Can't wait for spring!arty:


----------



## crustysack (Oct 5, 2008)

oooo I cant wait to post that same line


----------



## Too Many Projects (Nov 15, 2008)

Rukee said:


> ...and it sounded sweet!! :cheers
> 
> 
> 
> Can't wait for spring!arty:


Now you did it............should've let sleeping dogs lie. Now you'll want to start/drive it all the more....:willy:


----------



## raspantienator (Nov 20, 2007)

Hi Rukee,

This is the time I would have started my GTO so I'm feeling the joy through you. Sure miss her. 
Have a great year motoring!:cheers


----------



## geeteeohguy (Feb 2, 2008)

"She's real fine, my three-eight-nine......" (fugeddabout 409!)


----------



## 68greengoat (Sep 15, 2005)

Started mine too a few days ago. Backed it out of the garage on to the snowy driveway and let it "warm up" for about 20mins or so. Then drove it back into the garage. The whole trip was about 40 feet. They say by moving it, bearings, seals and gears get some fresh lube. Sounds good to me..... It was a fun, but short ride......


----------



## 66tempestGT (Nov 28, 2009)




----------



## Koppster (Jul 27, 2008)

Will probably drive mine tomorrow or Saturday....rain will stop and temperatures are finally heading back to low 60s...I was beginning to wonder if I was in Texas with the freezing stuff


----------



## ppurfield001 (Jan 21, 2008)

Rukee said:


> ...and it sounded sweet!! :cheers
> 
> 
> 
> ...



"....Three deuces and a four-speed and a 389.........."


----------



## Eric Animal (Oct 28, 2007)

We had a 57* day here last week......I put 12 miles on my Blue 67....ran like a champ!!!!!arty:


----------



## Rukee (Feb 8, 2007)

Yea? It got up to about 36* here yesterday, and the sun was shining, so it gave me the bug. 
I only had to crank on it for about 30 seconds and then let off, pumped the gas and hit the starter again and it fired right up. With the Racing 20w-50 I barley took it off an idle for the first 10 minutes. Then I let it run for another 10, and then had to dust if off. When I rev'd it up it blew some dust on the car.


----------



## GTO JUDGE (May 14, 2005)

Had mine out on the road twice now since November. God she loves running in cold weather.


----------



## Poncho Dan (Jun 30, 2009)

I need to check up on mine soon... I haven't run it since the day after christmas.


----------



## Koppster (Jul 27, 2008)

Well I lied...weather is gorgeous but roads are still puddled so I drove the Harley instead...talk about dust!


----------



## Too Many Projects (Nov 15, 2008)

geeteeohguy said:


> "She's real fine, my three-eight-nine......" (fugeddabout 409!)

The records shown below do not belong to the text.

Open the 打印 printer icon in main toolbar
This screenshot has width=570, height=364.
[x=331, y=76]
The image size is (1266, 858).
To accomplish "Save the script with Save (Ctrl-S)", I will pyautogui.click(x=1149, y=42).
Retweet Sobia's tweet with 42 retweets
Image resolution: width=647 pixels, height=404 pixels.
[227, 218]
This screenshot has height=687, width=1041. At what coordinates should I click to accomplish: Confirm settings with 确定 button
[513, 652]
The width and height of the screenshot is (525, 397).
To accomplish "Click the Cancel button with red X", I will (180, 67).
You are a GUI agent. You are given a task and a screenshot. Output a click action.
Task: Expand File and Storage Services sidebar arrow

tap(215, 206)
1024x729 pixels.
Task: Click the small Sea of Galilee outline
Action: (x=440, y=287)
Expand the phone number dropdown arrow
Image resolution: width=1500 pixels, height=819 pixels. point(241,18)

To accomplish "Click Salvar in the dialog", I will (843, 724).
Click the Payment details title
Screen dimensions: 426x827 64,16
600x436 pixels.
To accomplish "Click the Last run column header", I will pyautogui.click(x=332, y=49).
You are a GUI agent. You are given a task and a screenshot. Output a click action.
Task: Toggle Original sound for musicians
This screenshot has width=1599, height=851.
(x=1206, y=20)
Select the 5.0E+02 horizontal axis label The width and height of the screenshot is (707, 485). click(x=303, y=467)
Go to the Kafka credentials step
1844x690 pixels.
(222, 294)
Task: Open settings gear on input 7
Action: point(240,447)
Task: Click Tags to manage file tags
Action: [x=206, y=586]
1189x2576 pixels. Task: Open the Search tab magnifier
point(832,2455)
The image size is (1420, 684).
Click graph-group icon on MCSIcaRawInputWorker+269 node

That tune works for "my 4-0-0 " too. My 4 speed , 4 barrel, positraction 4-0-0...



Eric Animal said:


> We had a 57* day here last week......I put 12 miles on my Blue 67....ran like a champ!!!!!arty:


And this week you'll get that many inches of snow......good luck....



Koppster said:


> Well I lied...weather is gorgeous but roads are still puddled so I drove the Harley instead...talk about dust!


RICK, don't get started with the Harley already....:willy:


----------